Scharf was CEO of Bank of New York Mellon (BNY) from July 2017 to September 2019, and the chairman of its board from January 2018 to September 2019.

Scharf became president and CEO of Wells Fargo on October 21, 2019. The Washington Post said his "broad experience makes Scharf a safe political choice, who is already well known by both regulators and lawmakers." He leads the bank from his New York office, and travels frequently to other Wells Fargo hubs.

In November 2019, Scharf appointed BNY Mellon vice chairman and former U.S. Secretary of Commerce and White House Chief of Staff Bill Daley to be head of public affairs for Wells Fargo. By September 2020, Scharf had committed to major cost cuts, and had appointed additional new executives including a new chief financial officer, chief operating officer, leader of the credit cards division, and chief compliance officer; many of the new appointees had worked with him at JPMorgan Chase.

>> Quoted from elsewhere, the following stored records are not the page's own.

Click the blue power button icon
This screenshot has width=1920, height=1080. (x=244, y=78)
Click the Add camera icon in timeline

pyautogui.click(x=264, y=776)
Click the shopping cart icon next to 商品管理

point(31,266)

In 2023, Scharf's total compensation from Wells Fargo was $26 million. It rose to $31.2 million in 2024, a 7.6 percent increase from the year before.

In June 2025, the Federal Reserve lifted the punitive asset cap that had been imposed on Wells Fargo in February 2018. The asset-cap lift was largely credited by analysts to Scharf's clean-up and turnaround efforts as CEO. Reuters noted that this clean-up included installing new leadership, cutting more than 55,000 jobs, exiting unprofitable businesses, reworking the bank's risk management and controls, and reworking the company's performance-review process.

In October 2025, Scharf was appointed chairman of Wells Fargo's board of directors.

==Additional posts==
In February 2014, President Barack Obama announced his intent to nominate individuals to key administration posts, including Scharf, who was appointed as a member of the President’s Advisory Council on Financial Capability for Young Americans.

Scharf is on the board of directors of Microsoft.

He is a member of The Business Council, and vice chair of the Bank Policy Institute.

He is an emeritus trustee of Johns Hopkins University.

==Personal life==
Scharf and his wife Amy have two daughters. They live in New York.

==Comments about diversity==
Reuters reported that during a covid-lockdown Zoom meeting in the summer of 2020, Scharf drew both criticism and praise for comments about black people in the workforce when he said that Wells Fargo faced issues reaching diversity goals because there was not enough qualified minority talent to draw from. On June 18, 2020, he had sent out a company-wide memo saying: “While it might sound like an excuse, the unfortunate reality is that there is a very limited pool of black talent to recruit from.” His Zoom-meeting comment reportedly angered some unidentified black employees of the company. The Reuters report also stated "Not all attendees recalled being offended. 'The meeting was incredibly constructive... I walked away being incredibly surprised at how genuine and sincere he is,' said Alex David, president of the Black/African American Connection Team Member Network." Ken Bacon, a black former mortgage industry executive, was quoted as being "shocked and puzzled" by Scharf's comments.

The Reuters report noted that within his first year as CEO Scharf had already added two black executives to Wells Fargo's operating committee and had pledged to double the number of black leaders at the bank over five years.